- RECORDS SHOWN
◆ ◆ ◆ ◆ ◆
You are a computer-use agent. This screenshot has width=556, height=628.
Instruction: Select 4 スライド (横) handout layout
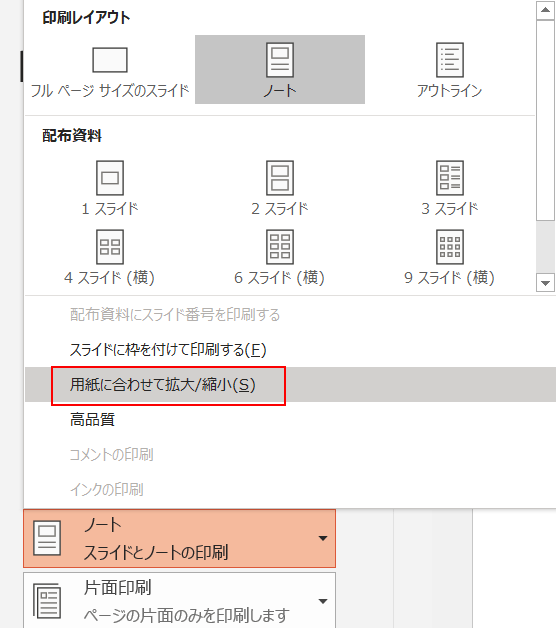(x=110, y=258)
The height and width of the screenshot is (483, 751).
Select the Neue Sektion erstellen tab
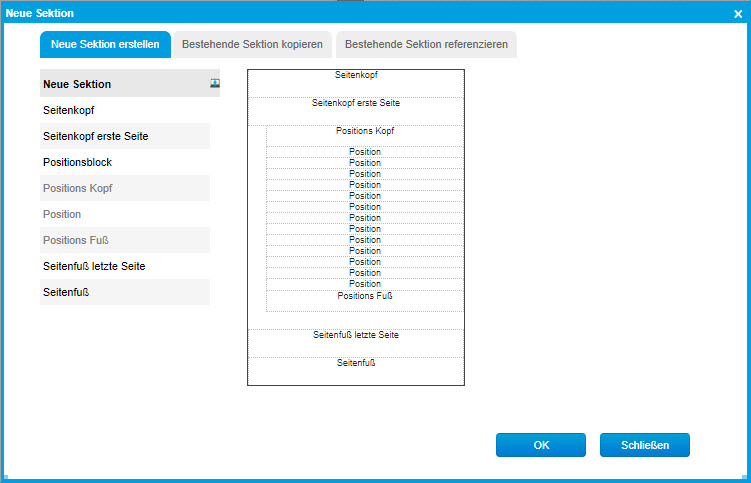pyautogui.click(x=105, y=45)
◆ ◆ ◆ ◆ ◆
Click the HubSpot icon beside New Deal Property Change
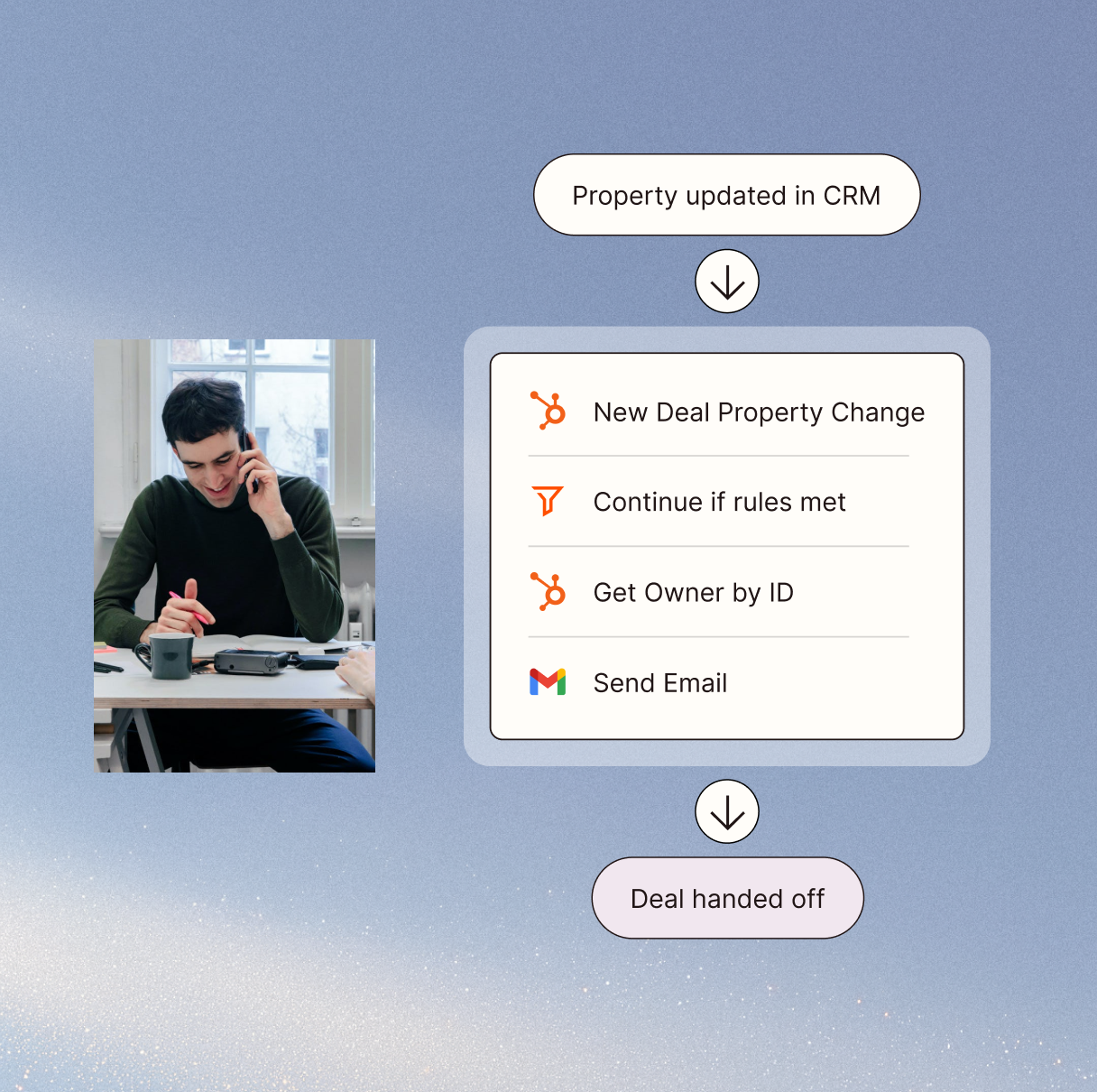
◆ ◆ ◆ ◆ ◆
- TASK REQUIREMENTS
Scan the material above for the string "screenshot", and copy every line where it is found.

- EXPECTED ANSWER
You are a computer-use agent. This screenshot has width=556, height=628.
The height and width of the screenshot is (483, 751).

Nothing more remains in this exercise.